**Selected passage**
# Black and white ebony muddler



## APBcustoms (Nov 25, 2014)

black and white ebony muddler for those rich bartenders.

Reactions: Like 9 | EyeCandy! 5 | Way Cool 1


----------



## gman2431 (Nov 25, 2014)

Looks cool with the sap streaks.

Reactions: Like 1 | Agree 1


----------



## APBcustoms (Nov 25, 2014)

gman2431 said:


> Looks cool with the sap streaks.



Thanks it wasn't totally dry so I'm hoping I don't get checking but it'll probably get trashed


----------



## manbuckwal (Nov 25, 2014)

That is cool looking Austin !


----------



## TimR (Nov 26, 2014)

Nice. Almost looks laminated. I need to go look up muddler...not familiar with word or use.

Muddler...hmmm, ok I now know what it is. I guess the few bars I go in must just specialize in long-necks. Learn something new every day!


----------



## APBcustoms (Nov 26, 2014)

TimR said:


> Nice. Almost looks laminated. I need to go look up muddler...not familiar with word or use.
> 
> Muddler...hmmm, ok I now know what it is. I guess the few bars I go in must just specialize in long-necks. Learn something new every day!



they used to make mojitos to mash the mint. we use them to mash blueberry, lime, and mint with rum and ginger beer

Reactions: Informative 1


----------



## APBcustoms (Nov 26, 2014)

oh and i do them longer so you have a hand grip. its more comfortable and i think it looks better

Reactions: Agree 1


----------



## Kevin (Nov 26, 2014)

I tended bar can't guess how many drinks I mixed and beers I served - never heard of a muddler. Nice piece of wood.


----------



## APBcustoms (Nov 26, 2014)

**Given material**

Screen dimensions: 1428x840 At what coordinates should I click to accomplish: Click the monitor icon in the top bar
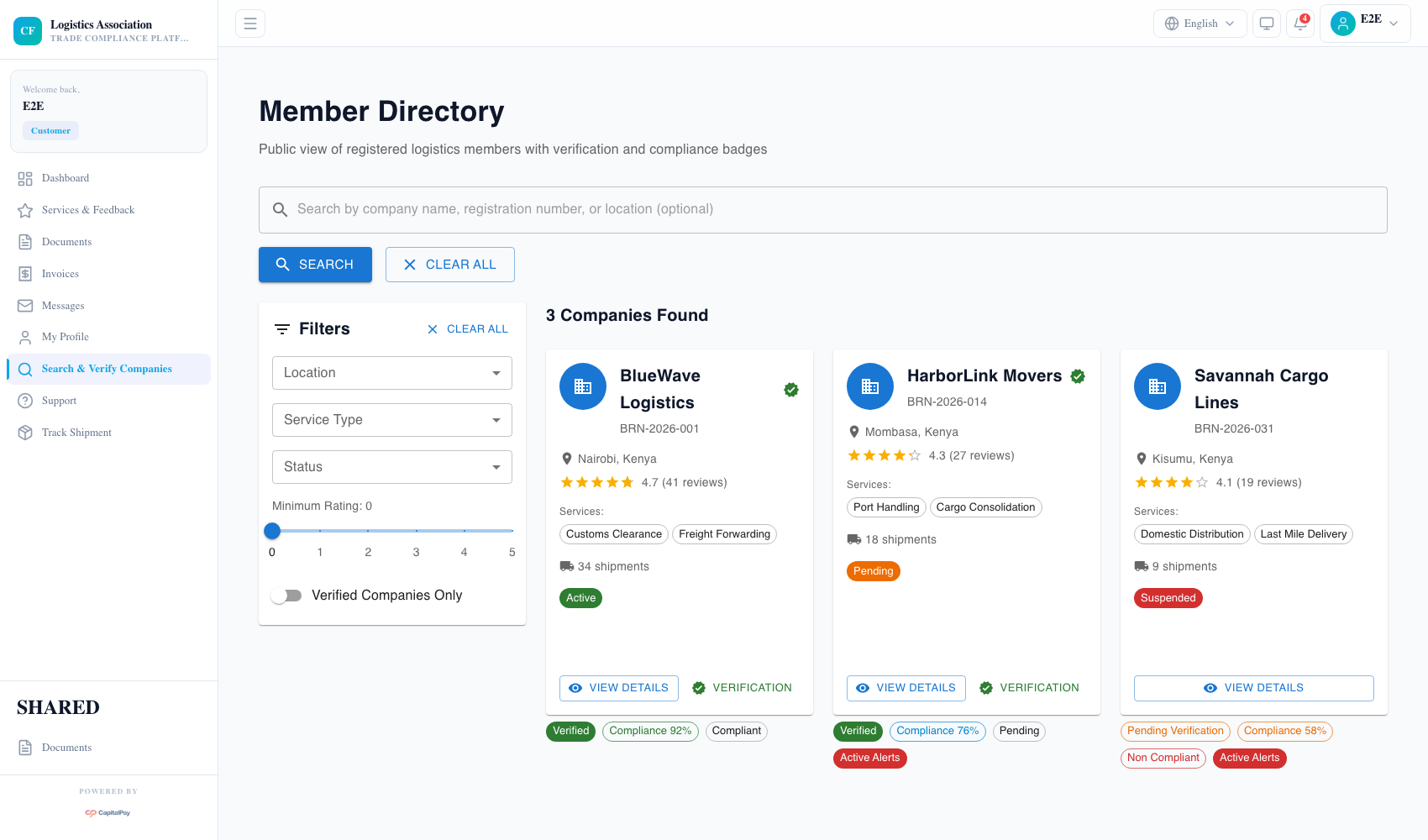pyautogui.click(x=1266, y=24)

**Set problem**
Reproduce the passage of the ebony muddler thread from "oh and i do" up to and including "piece of wood.".

**Output for this exercise**
oh and i do them longer so you have a hand grip. its more comfortable and i think it looks better

Reactions: Agree 1


----------



## Kevin (Nov 26, 2014)

I tended bar can't guess how many drinks I mixed and beers I served - never heard of a muddler. Nice piece of wood.